Japan’s Emerging Role in the Global Pharmaceutical Intellectual Property Regime: A Tale of Two Trade Agreements

Tokyo, Japan. Photo by Daryan Shamkhali via Unsplash.

Japan’s recent role in promoting the expansion of intellectual property rights (IPR) in regional trade agreements signals a shift in the landscape once dominated by the United States (US) and European Union (EU). Japan was a latecomer to the Trans Pacific Partnership Agreement (TPP) but has played a key role in attempting to revive the agreement following the US withdrawal in 2017. The final text of the TPP mandated expanded IPR that were predicted to delay the market entry of cheaper generic medicines in several countries. Potential IP protections in the Regional Comprehensive Economic Partnership agreement (RCEP) in the Asia Pacific region were also predicted to impact access to medicines on a global scale.

A journal article in The Journal of World Intellectual Property by Belinda Townsend, Deborah Gleeson and Ruth Lopert explores Japan’s role in reshaping the global pharmaceutical IP regime. The authors examine its positions on the expansion of IPR in negotiations for the TPP and the RCEP. 

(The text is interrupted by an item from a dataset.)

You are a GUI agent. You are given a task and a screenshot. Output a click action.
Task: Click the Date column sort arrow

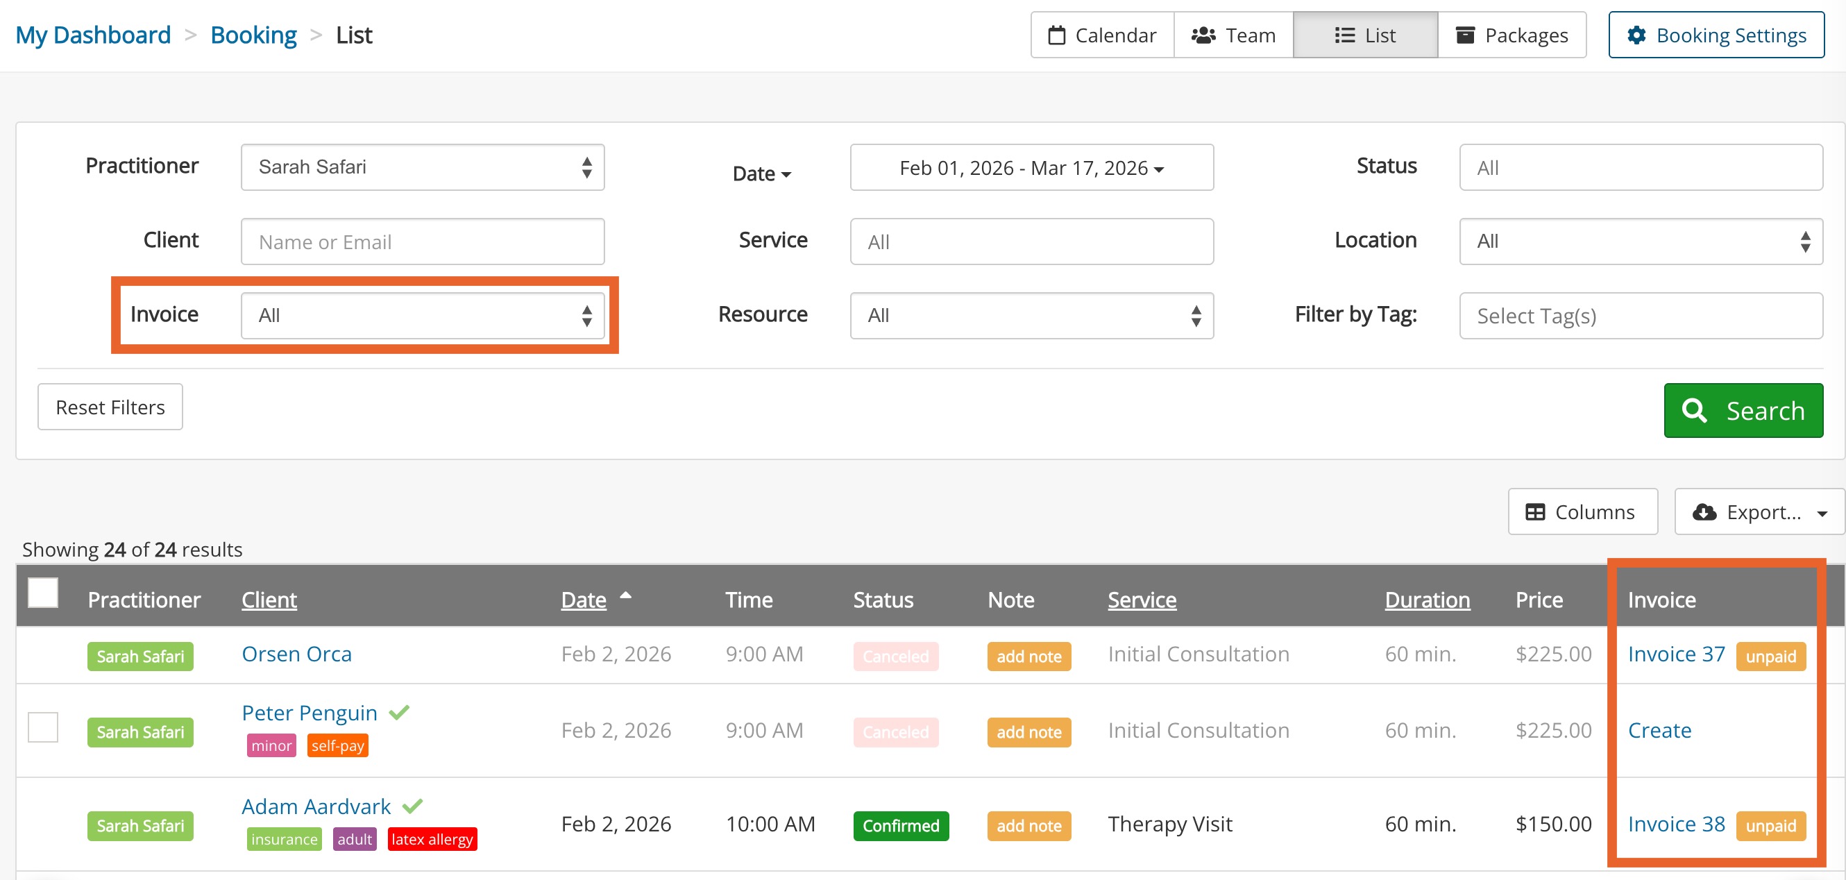point(626,596)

Through a systematic analysis of leaked negotiating texts documenting Japan’s position on key issues, the authors demonstrate Japan is playing a pivotal role in promoting the adoption of expanded IPRs. Japan’s position as IPR champion in the Asia Pacific region reflects a domestic strategy initiated in 2013 to bolster pharmaceutical export growth. Drawing on past experience and focusing on the RCEP negotiations, the authors explore ways in which low- and middle- income countries (LMICs) might respond to this shift in order to promote access to medicines. LMICs are best placed to maintain a position that centers the Association of Southeast Asian Nations and reflects the different economic and social needs of negotiating countries.